╭──

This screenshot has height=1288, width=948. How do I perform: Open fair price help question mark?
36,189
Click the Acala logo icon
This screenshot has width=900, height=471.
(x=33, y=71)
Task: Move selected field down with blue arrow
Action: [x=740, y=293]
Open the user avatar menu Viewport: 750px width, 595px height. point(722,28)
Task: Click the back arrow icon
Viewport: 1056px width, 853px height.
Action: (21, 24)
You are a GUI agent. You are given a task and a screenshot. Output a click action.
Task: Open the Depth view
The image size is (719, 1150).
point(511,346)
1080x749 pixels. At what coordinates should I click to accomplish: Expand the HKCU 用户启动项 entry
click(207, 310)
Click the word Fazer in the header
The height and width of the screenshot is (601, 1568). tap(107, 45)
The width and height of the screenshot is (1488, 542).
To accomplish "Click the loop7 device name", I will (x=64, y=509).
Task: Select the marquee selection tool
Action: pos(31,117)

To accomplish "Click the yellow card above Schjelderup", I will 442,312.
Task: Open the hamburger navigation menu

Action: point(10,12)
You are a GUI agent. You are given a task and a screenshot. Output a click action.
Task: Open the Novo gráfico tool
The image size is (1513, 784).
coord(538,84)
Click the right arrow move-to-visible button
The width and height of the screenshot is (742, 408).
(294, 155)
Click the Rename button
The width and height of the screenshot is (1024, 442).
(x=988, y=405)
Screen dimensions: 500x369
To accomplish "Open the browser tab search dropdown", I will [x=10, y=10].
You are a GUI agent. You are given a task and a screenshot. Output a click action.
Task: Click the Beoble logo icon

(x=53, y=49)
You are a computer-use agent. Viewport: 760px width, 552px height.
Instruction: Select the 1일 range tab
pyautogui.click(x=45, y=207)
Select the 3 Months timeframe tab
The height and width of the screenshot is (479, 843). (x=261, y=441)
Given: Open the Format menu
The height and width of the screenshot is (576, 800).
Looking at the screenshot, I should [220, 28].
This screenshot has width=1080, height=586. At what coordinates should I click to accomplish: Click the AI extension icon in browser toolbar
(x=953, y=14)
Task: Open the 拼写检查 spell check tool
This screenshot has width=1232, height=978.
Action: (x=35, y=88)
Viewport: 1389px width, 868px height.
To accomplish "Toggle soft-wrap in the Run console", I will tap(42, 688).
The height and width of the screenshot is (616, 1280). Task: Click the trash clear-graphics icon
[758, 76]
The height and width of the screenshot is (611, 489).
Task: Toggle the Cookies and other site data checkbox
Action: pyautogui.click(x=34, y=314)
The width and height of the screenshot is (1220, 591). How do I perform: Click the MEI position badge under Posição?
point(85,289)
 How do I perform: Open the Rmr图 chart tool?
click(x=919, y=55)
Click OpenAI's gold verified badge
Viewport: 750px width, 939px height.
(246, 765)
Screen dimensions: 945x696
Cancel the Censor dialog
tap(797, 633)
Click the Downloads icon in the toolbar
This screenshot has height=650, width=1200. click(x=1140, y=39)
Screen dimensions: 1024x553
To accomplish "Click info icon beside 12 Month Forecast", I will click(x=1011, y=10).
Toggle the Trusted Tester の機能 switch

╰──

## Your goal
Write the listing out again, exactly as it reads.

## Response
This screenshot has height=1288, width=948. How do I perform: Open fair price help question mark?
36,189
Click the Acala logo icon
This screenshot has width=900, height=471.
(x=33, y=71)
Task: Move selected field down with blue arrow
Action: [x=740, y=293]
Open the user avatar menu Viewport: 750px width, 595px height. point(722,28)
Task: Click the back arrow icon
Viewport: 1056px width, 853px height.
Action: (21, 24)
You are a GUI agent. You are given a task and a screenshot. Output a click action.
Task: Open the Depth view
The image size is (719, 1150).
point(511,346)
1080x749 pixels. At what coordinates should I click to accomplish: Expand the HKCU 用户启动项 entry
click(207, 310)
Click the word Fazer in the header
The height and width of the screenshot is (601, 1568). tap(107, 45)
The width and height of the screenshot is (1488, 542).
To accomplish "Click the loop7 device name", I will (x=64, y=509).
Task: Select the marquee selection tool
Action: pos(31,117)

To accomplish "Click the yellow card above Schjelderup", I will 442,312.
Task: Open the hamburger navigation menu

Action: point(10,12)
You are a GUI agent. You are given a task and a screenshot. Output a click action.
Task: Open the Novo gráfico tool
The image size is (1513, 784).
coord(538,84)
Click the right arrow move-to-visible button
The width and height of the screenshot is (742, 408).
(294, 155)
Click the Rename button
The width and height of the screenshot is (1024, 442).
(x=988, y=405)
Screen dimensions: 500x369
To accomplish "Open the browser tab search dropdown", I will [x=10, y=10].
You are a GUI agent. You are given a task and a screenshot. Output a click action.
Task: Click the Beoble logo icon

(x=53, y=49)
You are a computer-use agent. Viewport: 760px width, 552px height.
Instruction: Select the 1일 range tab
pyautogui.click(x=45, y=207)
Select the 3 Months timeframe tab
The height and width of the screenshot is (479, 843). (x=261, y=441)
Given: Open the Format menu
The height and width of the screenshot is (576, 800).
Looking at the screenshot, I should [220, 28].
This screenshot has width=1080, height=586. At what coordinates should I click to accomplish: Click the AI extension icon in browser toolbar
(x=953, y=14)
Task: Open the 拼写检查 spell check tool
This screenshot has width=1232, height=978.
Action: (x=35, y=88)
Viewport: 1389px width, 868px height.
To accomplish "Toggle soft-wrap in the Run console", I will tap(42, 688).
The height and width of the screenshot is (616, 1280). Task: Click the trash clear-graphics icon
[758, 76]
The height and width of the screenshot is (611, 489).
Task: Toggle the Cookies and other site data checkbox
Action: pyautogui.click(x=34, y=314)
The width and height of the screenshot is (1220, 591). How do I perform: Click the MEI position badge under Posição?
point(85,289)
 How do I perform: Open the Rmr图 chart tool?
click(x=919, y=55)
Click OpenAI's gold verified badge
Viewport: 750px width, 939px height.
(246, 765)
Screen dimensions: 945x696
Cancel the Censor dialog
tap(797, 633)
Click the Downloads icon in the toolbar
This screenshot has height=650, width=1200. click(x=1140, y=39)
Screen dimensions: 1024x553
To accomplish "Click info icon beside 12 Month Forecast", I will click(x=1011, y=10).
Toggle the Trusted Tester の機能 switch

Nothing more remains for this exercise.